Exercise material.
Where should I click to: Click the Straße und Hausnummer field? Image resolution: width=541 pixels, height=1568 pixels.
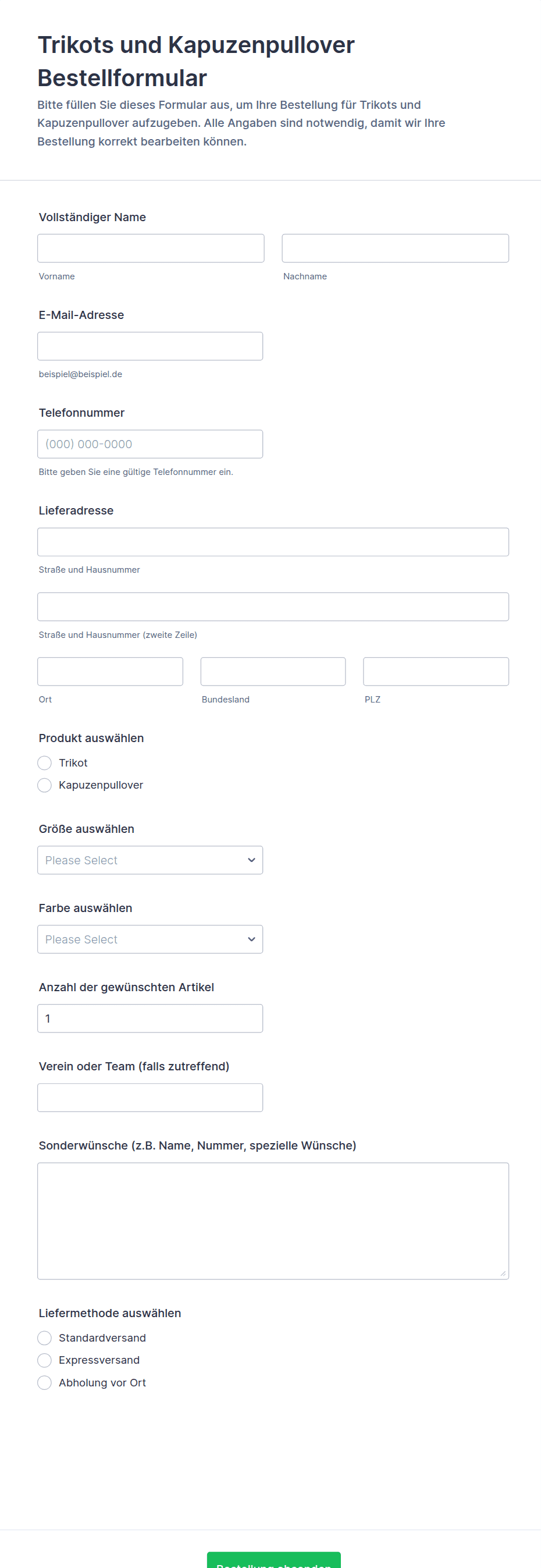(x=273, y=542)
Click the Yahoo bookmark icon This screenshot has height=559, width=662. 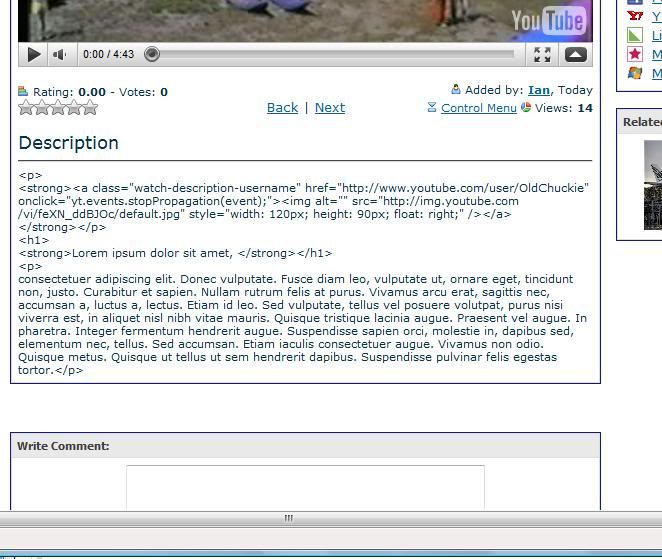coord(635,16)
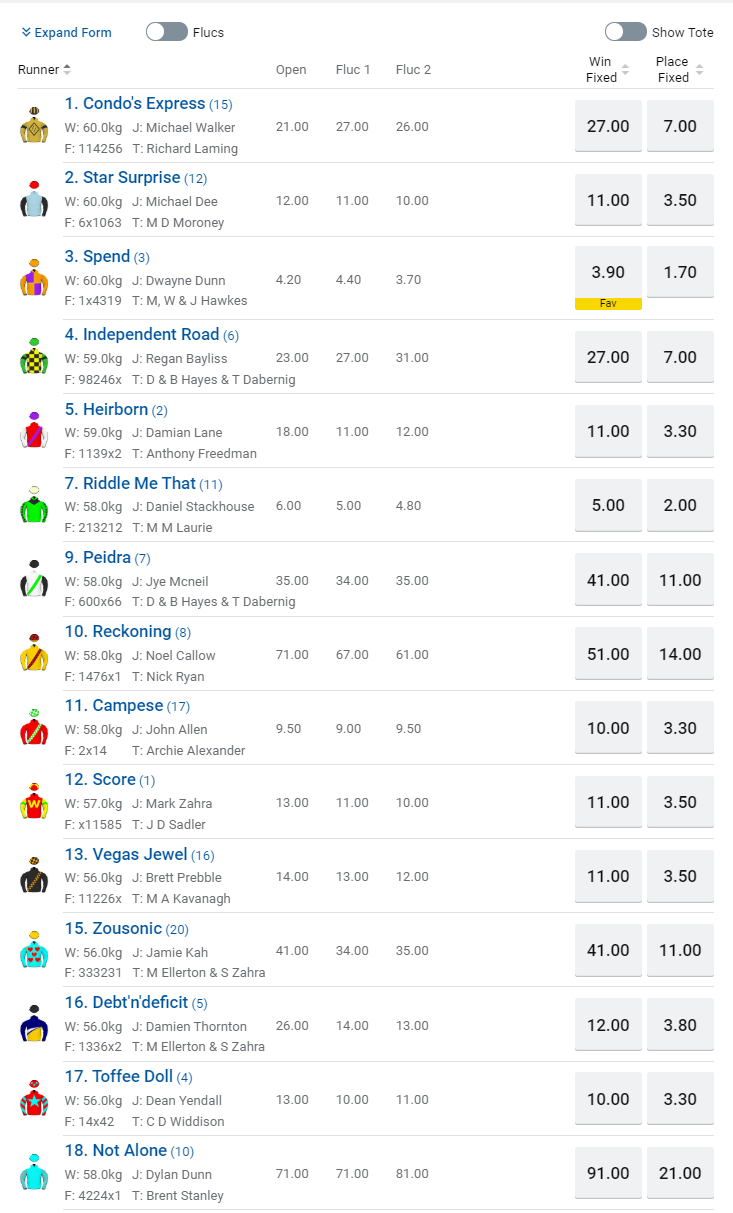
Task: Click Toffee Doll's red star silks icon
Action: pos(35,1099)
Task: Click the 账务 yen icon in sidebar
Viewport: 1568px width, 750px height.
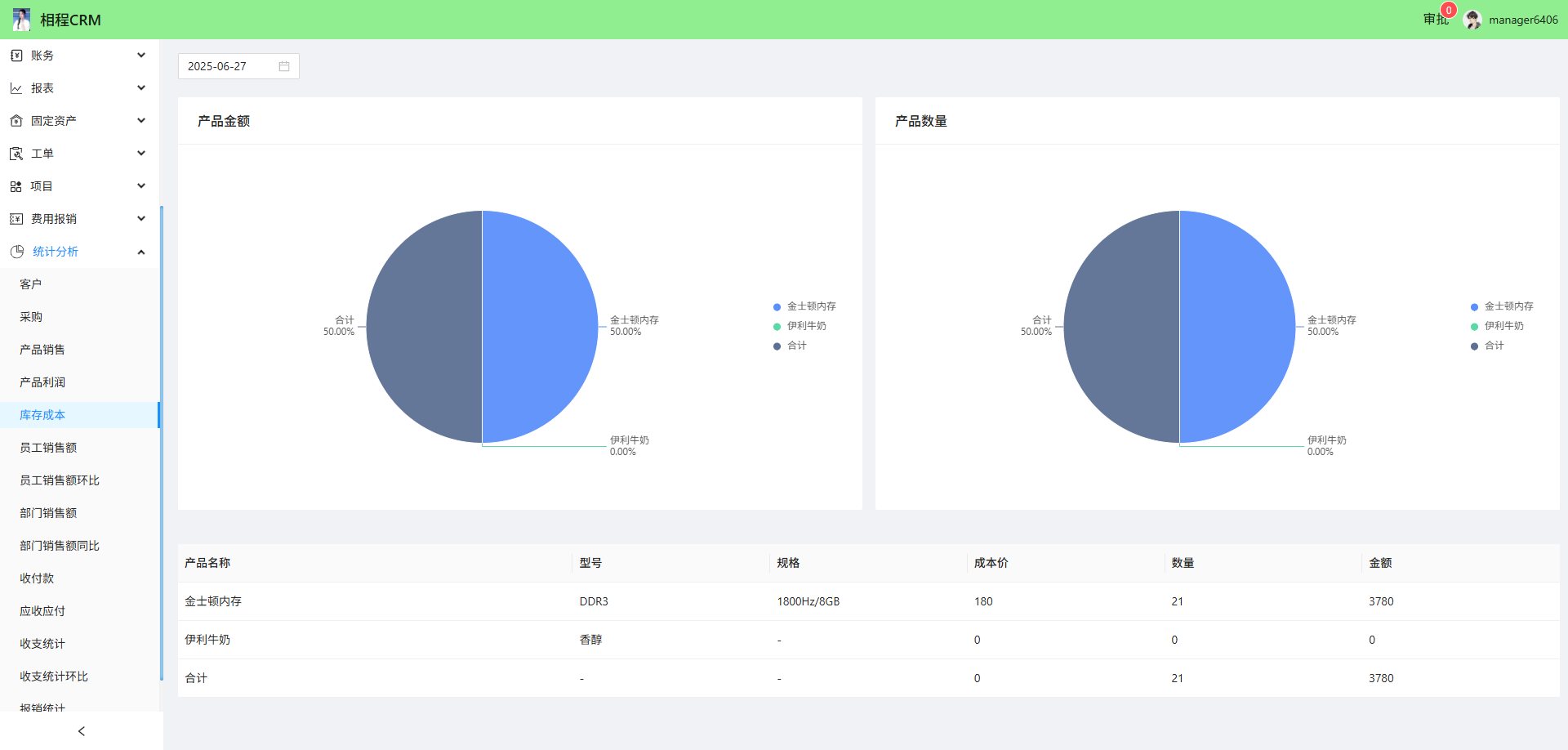Action: [16, 56]
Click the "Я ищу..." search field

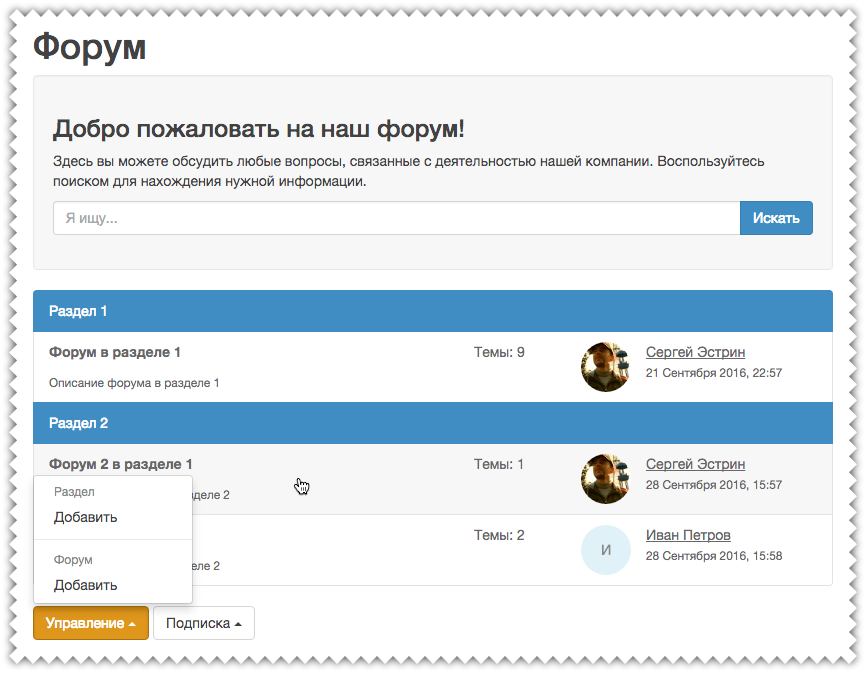click(396, 218)
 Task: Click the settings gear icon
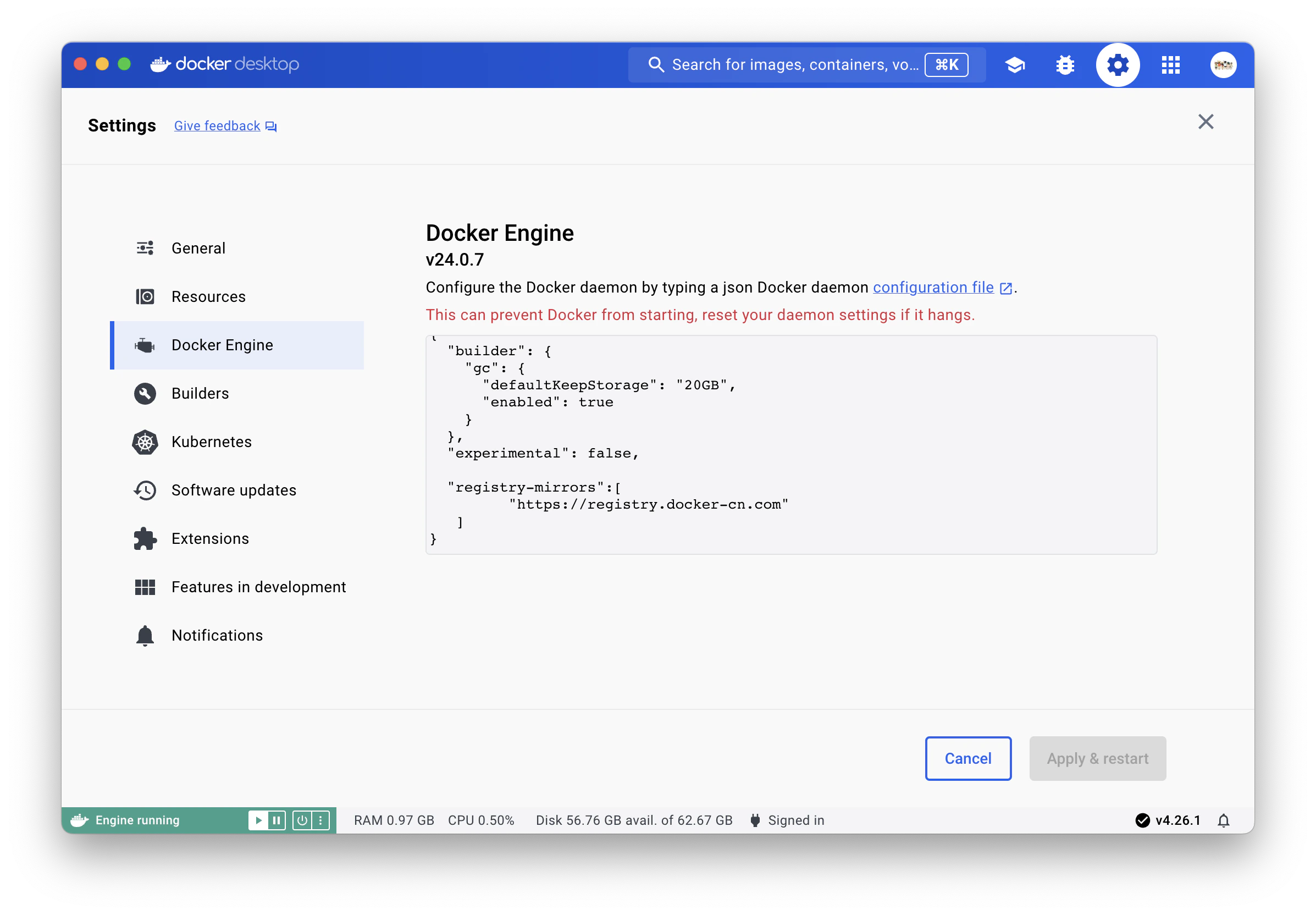(x=1117, y=65)
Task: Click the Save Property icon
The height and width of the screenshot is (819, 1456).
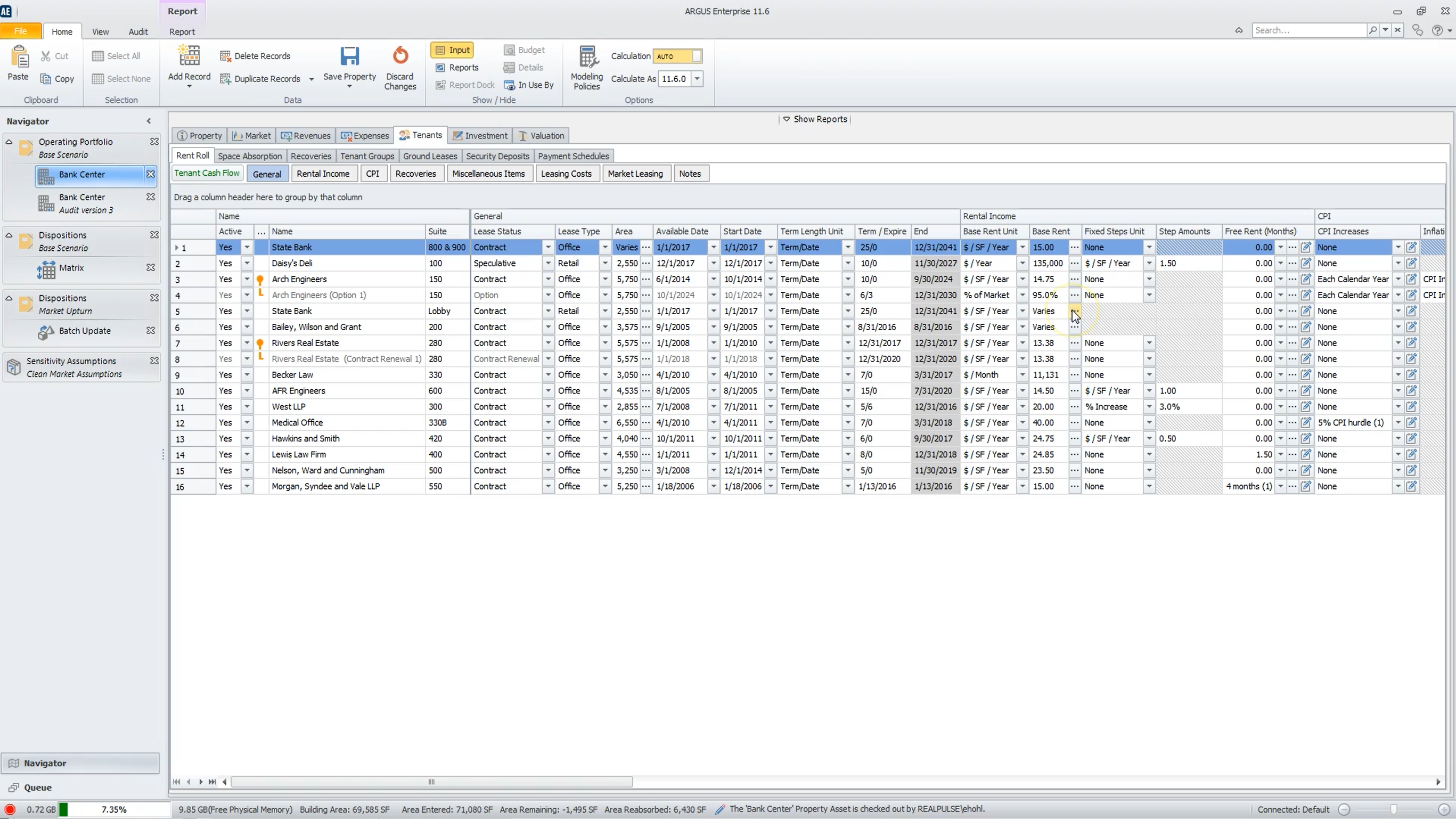Action: pos(349,56)
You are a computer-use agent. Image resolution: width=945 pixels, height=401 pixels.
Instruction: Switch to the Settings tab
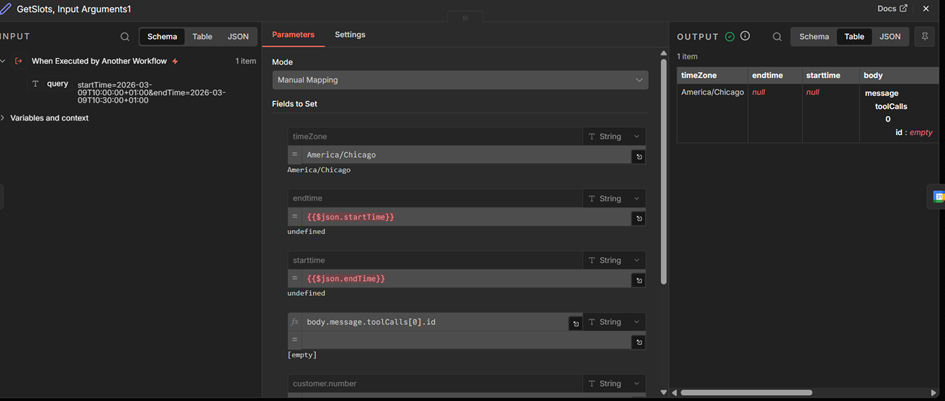point(350,35)
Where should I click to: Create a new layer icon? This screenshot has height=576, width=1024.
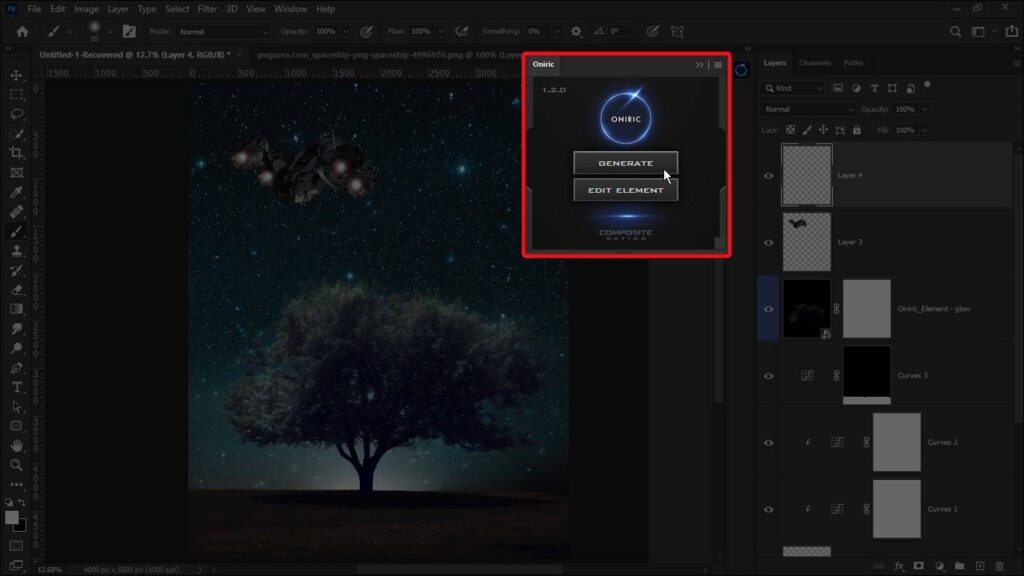pyautogui.click(x=980, y=566)
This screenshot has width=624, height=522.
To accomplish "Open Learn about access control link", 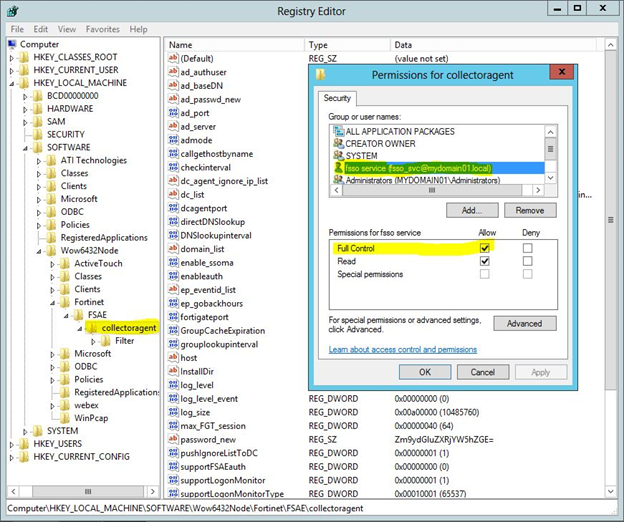I will point(402,349).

The exercise. Reproduce the lines of the listing between the line holding "Task: Click the settings gear icon" and the line holding "point(350,35)", inclusive, including their requests, and shift every coordinate in the answers by adding 125 to each number. Leave the pictures out of the reply.

Result of the task.
 Task: Click the settings gear icon
(x=1242, y=190)
Task: Click the Save Property icon
The height and width of the screenshot is (819, 1456).
Action: pos(474,181)
You are a computer-use agent. Image resolution: width=945 pixels, height=401 pixels.
Instruction: Switch to the Settings tab
point(475,160)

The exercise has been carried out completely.